瑞巌寺

瑞巌寺
正式名称:松島青龍山瑞巖円福禅寺(しょうとうせいりゅうざんずいがんえんぷくぜんじ)
天長5年(828)、慈覚大師円仁によって開創された奥州随一の古刹で、延福寺と呼ばれていました。延福の寺号は天台宗の総本山、延暦寺に由来します。正元元年頃(1259)臨済宗に変わり寺名も円福寺へと改名されました。

現在の建物は、慶長14年(1609)、伊達政宗公が桃山様式の粋をつくし、5年の歳月をかけて完成させたものです。建築にあたっては、諸国から名工130人を集めたほか、建材も熊野山中から取り寄せるなど、奥州の覇者としての意気込みが伝わります。造営の縄張には政宗自ら縄頭を執ったことからも政宗が心血を注いだことが窺われ、奥州の覇者としての意気込みが伝わります。
伊達家の菩提寺である瑞巌寺は、桃山時代の真髄を表している荘厳な建物です。特に唐戸や欄間、あるいは襖や床の間の豪華な絵画は日本の自然美を代表する人工美の極致とされています。
本堂は平成21年9月より平成の大改修をしておりましたが、平成28年4月5日より拝観を再開しました。
■本堂(方丈)
書院造りで入母屋造本瓦葺の本堂は、三方に広縁、落縁を廻らし、室中孔雀の間、仏間、上段の間、上々段の間など10室の部屋で構成されております。正面の幅は38メートル、奥行き24.2メートルです。京都・根来の大工衆が技を競いました。(国宝)  
■上段の間
藩主の部屋で別名御成りの間。黒塗框の豪壮な床の間・火頭窓・違い棚・武者隠(帳台構)を備えた書院です。上段の間は仙台城本丸大広間にも設けた施設で秀吉の聚楽第と併び称された仙台城の豪華さを今に伝えています。
■欄間の彫刻
文王の間には「諫鼓の鶏」「鶴の巣籠り」、礼の間は「菊に尾長鶏」「紅葉に鹿」、松の間は「牡丹に金鶏」、「牡丹に孔雀」等、吉祥のモチーフが写実的手法で彫刻されています。
■庫裡(非公開)
禅宗寺院の台所。切妻造りの本瓦葺きで、屋根には入母屋造りの煙出しを載せ、唐草の透かし彫り等名工の腕が冴えた庫裡の傑作といわれています。
■参道
本堂へと続く参道は、両脇に鬱蒼たる杉木立が続き、その両側に江戸時代には、十二の塔頭がありました。 崖際には、修行僧が生活した場所、苔むした洞窟、石碑、石塔、石像群があり、静寂かつ厳粛な雰囲気があります。

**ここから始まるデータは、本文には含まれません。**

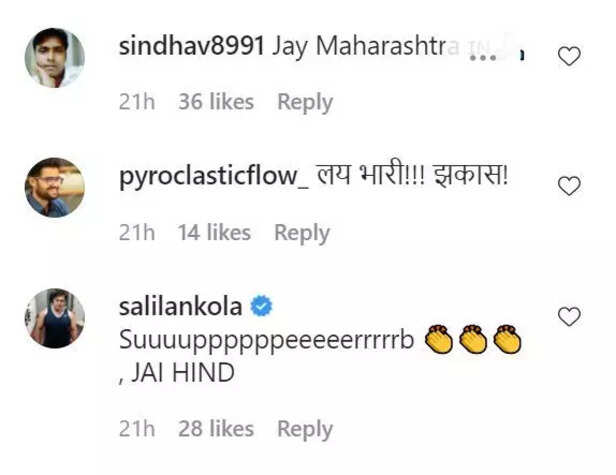Open the sindhav8991 username link

192,46
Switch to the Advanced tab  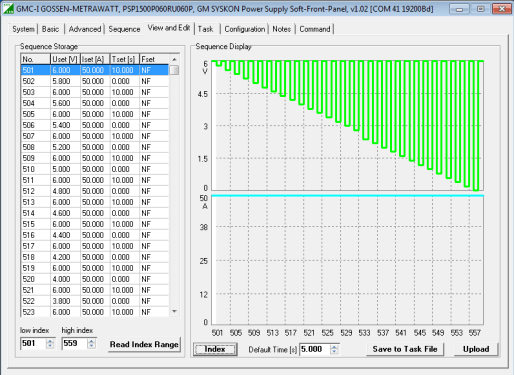pyautogui.click(x=85, y=29)
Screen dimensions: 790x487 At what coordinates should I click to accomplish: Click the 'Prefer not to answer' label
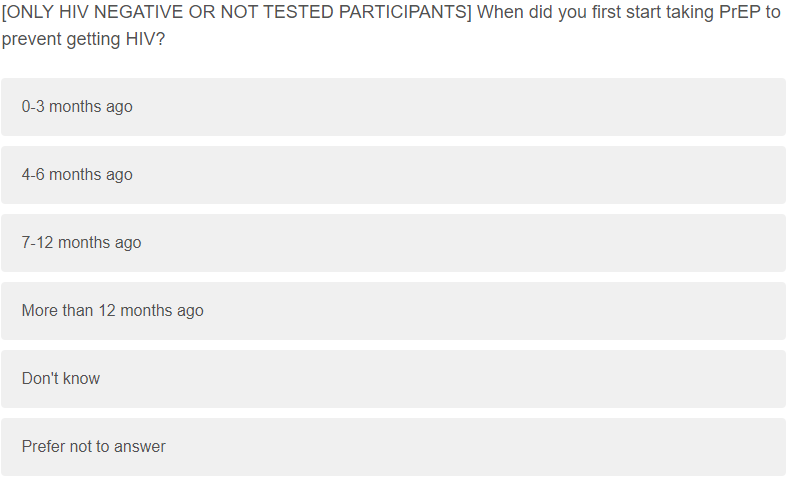[x=94, y=447]
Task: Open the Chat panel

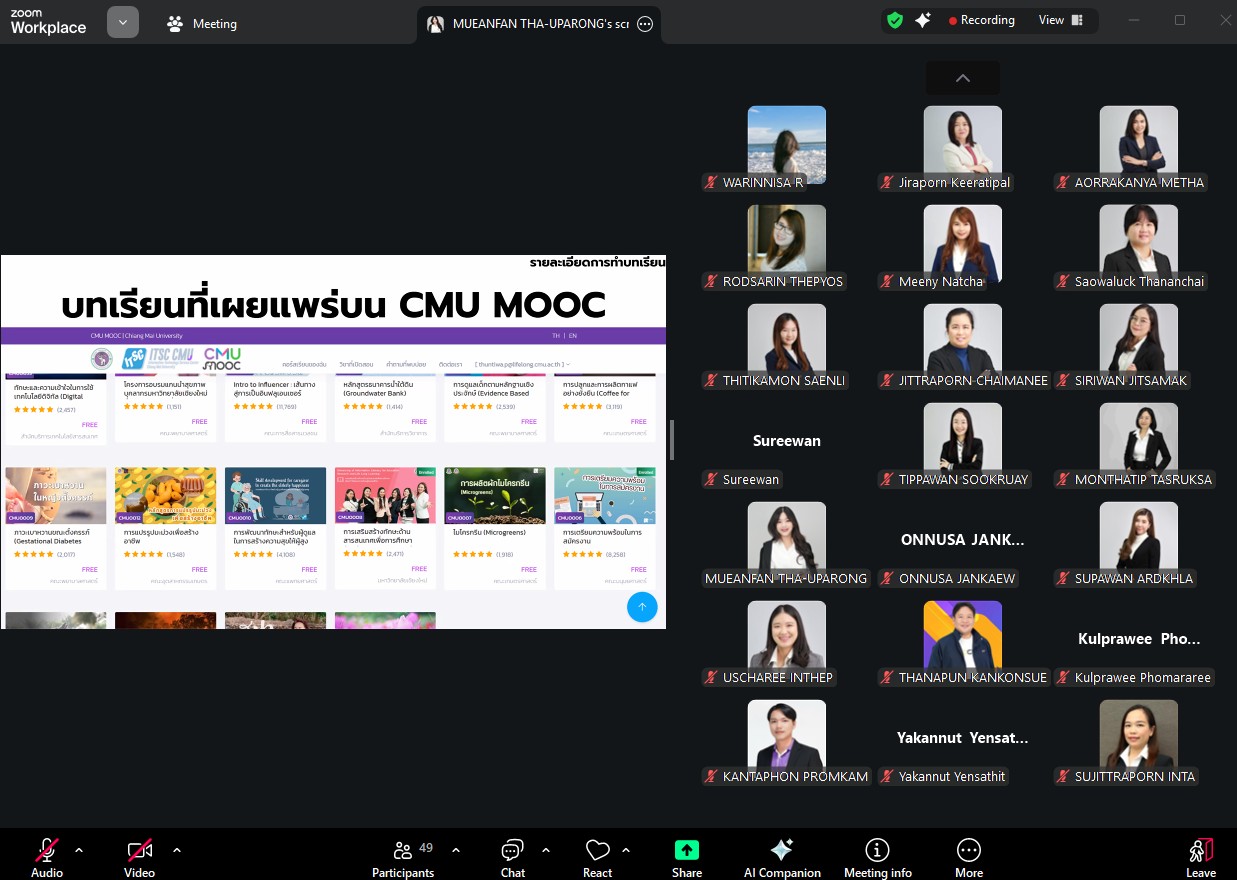Action: 512,856
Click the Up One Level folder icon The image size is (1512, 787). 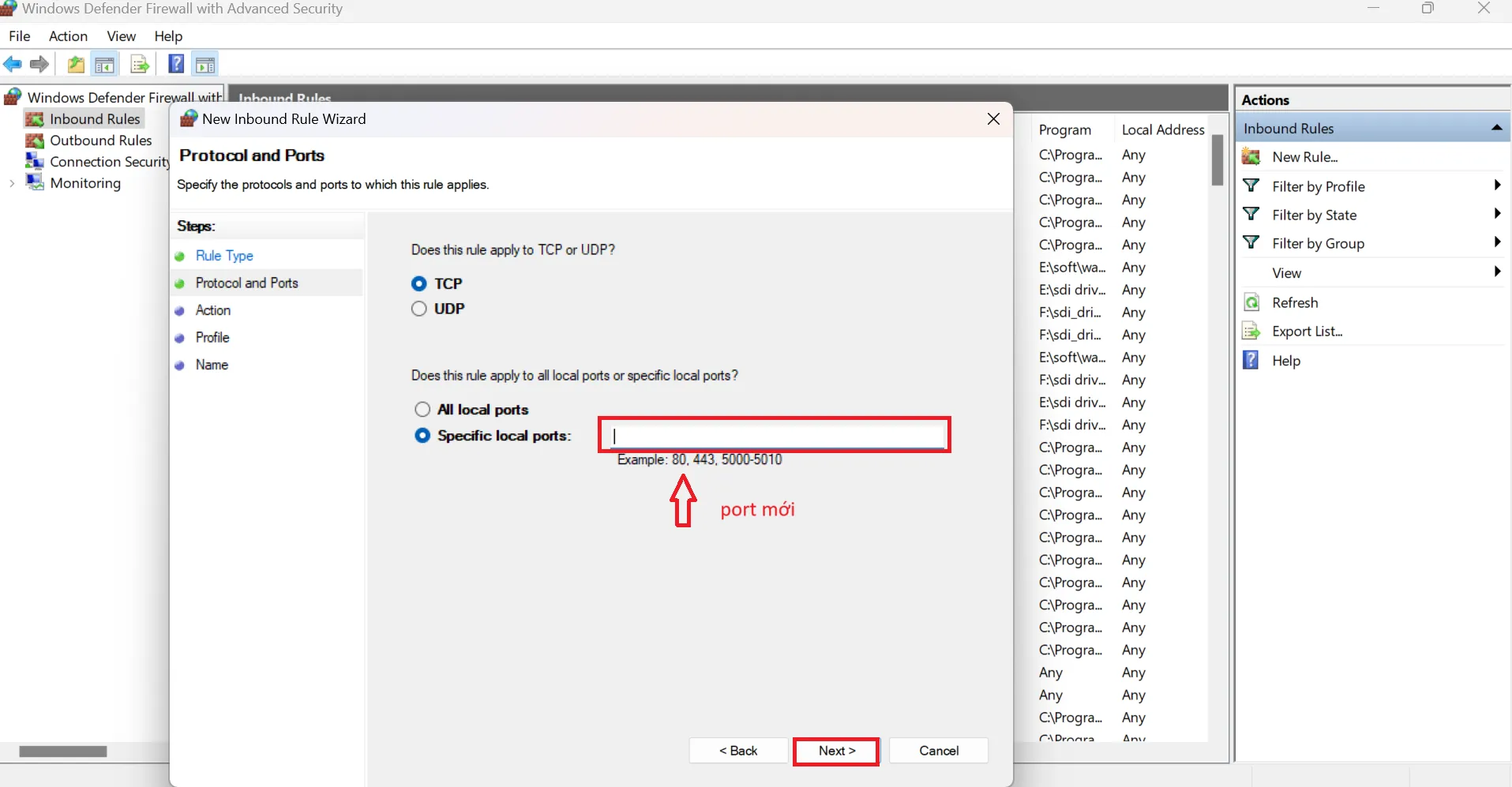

正式名称は「松島青龍山瑞巌円福禅寺(しょうとう せいりゅうざん ずいがん えんぷくぜんじ)」という。天長5年(828)に開創された奥州随一の古刹である。現在の建物は、慶長14年(1609)に伊達政宗が桃山様式の粋をつくし、5年の歳月をかけて完成させたものである。奥州は地理的関係、気候の厳しさから、中央の文化を受け入れることが遅いと考えられている。しかし、これはあくまで一般論であって、時として中央文化を凌駕するものが現れることがある。例えば平安時代末の平泉文化で、その象徴が中尊寺金色堂である。伊達政宗の仙台城および城下町、瑞巌寺、大崎八幡社に代表される奥州桃山建築もこれに当たるものである。
 これらの造営の中心になったのは、山城の梅村家一門及び紀州根来の鶴家一門である。そのなかでもこの奥州桃山建築の華を仙台にもたらしたのは、後に彫刻の名人「左甚五郎」のモデルとされる鶴家の鶴刑部左衛門国次であると言われている。